> _Aim of the exercise_
Give again every line from the one with "Where should I" through the last line of the data, exactly, and leave out the lines before it.
[[ Material shown, beginning ]]
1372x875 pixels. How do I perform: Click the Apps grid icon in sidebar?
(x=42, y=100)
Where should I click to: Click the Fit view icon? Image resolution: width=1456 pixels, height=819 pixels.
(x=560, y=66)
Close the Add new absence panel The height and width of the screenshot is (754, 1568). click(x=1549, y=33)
[[ Material shown, end ]]
> _Task answer_
Where should I click to: Click the Fit view icon? Image resolution: width=1456 pixels, height=819 pixels.
(x=560, y=66)
Close the Add new absence panel The height and width of the screenshot is (754, 1568). click(x=1549, y=33)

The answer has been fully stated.